## Data for processing
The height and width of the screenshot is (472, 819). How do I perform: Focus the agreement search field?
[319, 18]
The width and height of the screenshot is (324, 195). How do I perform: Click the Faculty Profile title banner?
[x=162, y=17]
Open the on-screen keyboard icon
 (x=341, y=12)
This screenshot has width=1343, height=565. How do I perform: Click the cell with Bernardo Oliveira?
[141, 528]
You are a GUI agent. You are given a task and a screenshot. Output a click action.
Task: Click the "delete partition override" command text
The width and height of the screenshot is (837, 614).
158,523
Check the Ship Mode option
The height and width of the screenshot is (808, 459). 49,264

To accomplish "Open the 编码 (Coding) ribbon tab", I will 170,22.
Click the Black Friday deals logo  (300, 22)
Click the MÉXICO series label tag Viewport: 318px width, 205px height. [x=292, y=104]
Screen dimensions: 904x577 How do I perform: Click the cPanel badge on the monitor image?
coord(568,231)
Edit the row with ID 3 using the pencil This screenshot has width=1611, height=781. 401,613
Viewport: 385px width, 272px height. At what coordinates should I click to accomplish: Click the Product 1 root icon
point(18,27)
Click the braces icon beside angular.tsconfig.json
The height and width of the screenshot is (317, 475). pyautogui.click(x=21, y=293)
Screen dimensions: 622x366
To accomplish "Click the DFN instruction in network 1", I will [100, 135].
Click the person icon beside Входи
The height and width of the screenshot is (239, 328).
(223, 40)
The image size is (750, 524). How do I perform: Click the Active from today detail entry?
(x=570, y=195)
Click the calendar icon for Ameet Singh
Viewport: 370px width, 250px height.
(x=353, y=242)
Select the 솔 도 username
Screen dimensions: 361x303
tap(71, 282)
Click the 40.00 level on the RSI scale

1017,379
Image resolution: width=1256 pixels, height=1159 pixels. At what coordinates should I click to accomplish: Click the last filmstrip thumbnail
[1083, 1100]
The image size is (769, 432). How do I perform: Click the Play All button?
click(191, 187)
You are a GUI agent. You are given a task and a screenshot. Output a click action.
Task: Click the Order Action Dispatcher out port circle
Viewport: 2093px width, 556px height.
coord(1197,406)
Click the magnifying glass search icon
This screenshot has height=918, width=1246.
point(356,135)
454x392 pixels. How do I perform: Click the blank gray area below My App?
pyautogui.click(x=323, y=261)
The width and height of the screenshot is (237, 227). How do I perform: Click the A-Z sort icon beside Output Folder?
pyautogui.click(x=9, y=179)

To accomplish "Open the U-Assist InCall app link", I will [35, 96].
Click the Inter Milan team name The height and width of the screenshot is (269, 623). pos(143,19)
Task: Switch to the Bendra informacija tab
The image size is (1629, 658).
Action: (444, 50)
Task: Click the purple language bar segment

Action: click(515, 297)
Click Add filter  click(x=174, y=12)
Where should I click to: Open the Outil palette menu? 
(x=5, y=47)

## Exercise brief
An unaltered copy of the listing above must form the answer.

## Solution to this problem
The height and width of the screenshot is (472, 819). How do I perform: Focus the agreement search field?
[319, 18]
The width and height of the screenshot is (324, 195). How do I perform: Click the Faculty Profile title banner?
[x=162, y=17]
Open the on-screen keyboard icon
 (x=341, y=12)
This screenshot has width=1343, height=565. How do I perform: Click the cell with Bernardo Oliveira?
[141, 528]
You are a GUI agent. You are given a task and a screenshot. Output a click action.
Task: Click the "delete partition override" command text
The width and height of the screenshot is (837, 614).
158,523
Check the Ship Mode option
The height and width of the screenshot is (808, 459). 49,264

To accomplish "Open the 编码 (Coding) ribbon tab", I will 170,22.
Click the Black Friday deals logo  (300, 22)
Click the MÉXICO series label tag Viewport: 318px width, 205px height. [x=292, y=104]
Screen dimensions: 904x577 How do I perform: Click the cPanel badge on the monitor image?
coord(568,231)
Edit the row with ID 3 using the pencil This screenshot has width=1611, height=781. 401,613
Viewport: 385px width, 272px height. At what coordinates should I click to accomplish: Click the Product 1 root icon
point(18,27)
Click the braces icon beside angular.tsconfig.json
The height and width of the screenshot is (317, 475). pyautogui.click(x=21, y=293)
Screen dimensions: 622x366
To accomplish "Click the DFN instruction in network 1", I will [100, 135].
Click the person icon beside Входи
The height and width of the screenshot is (239, 328).
(223, 40)
The image size is (750, 524). How do I perform: Click the Active from today detail entry?
(x=570, y=195)
Click the calendar icon for Ameet Singh
Viewport: 370px width, 250px height.
(x=353, y=242)
Select the 솔 도 username
Screen dimensions: 361x303
tap(71, 282)
Click the 40.00 level on the RSI scale

1017,379
Image resolution: width=1256 pixels, height=1159 pixels. At what coordinates should I click to accomplish: Click the last filmstrip thumbnail
[1083, 1100]
The image size is (769, 432). How do I perform: Click the Play All button?
click(191, 187)
You are a GUI agent. You are given a task and a screenshot. Output a click action.
Task: Click the Order Action Dispatcher out port circle
Viewport: 2093px width, 556px height.
coord(1197,406)
Click the magnifying glass search icon
This screenshot has height=918, width=1246.
point(356,135)
454x392 pixels. How do I perform: Click the blank gray area below My App?
pyautogui.click(x=323, y=261)
The width and height of the screenshot is (237, 227). How do I perform: Click the A-Z sort icon beside Output Folder?
pyautogui.click(x=9, y=179)

To accomplish "Open the U-Assist InCall app link", I will [35, 96].
Click the Inter Milan team name The height and width of the screenshot is (269, 623). pos(143,19)
Task: Switch to the Bendra informacija tab
The image size is (1629, 658).
Action: (444, 50)
Task: Click the purple language bar segment

Action: click(515, 297)
Click Add filter  click(x=174, y=12)
Where should I click to: Open the Outil palette menu? 
(x=5, y=47)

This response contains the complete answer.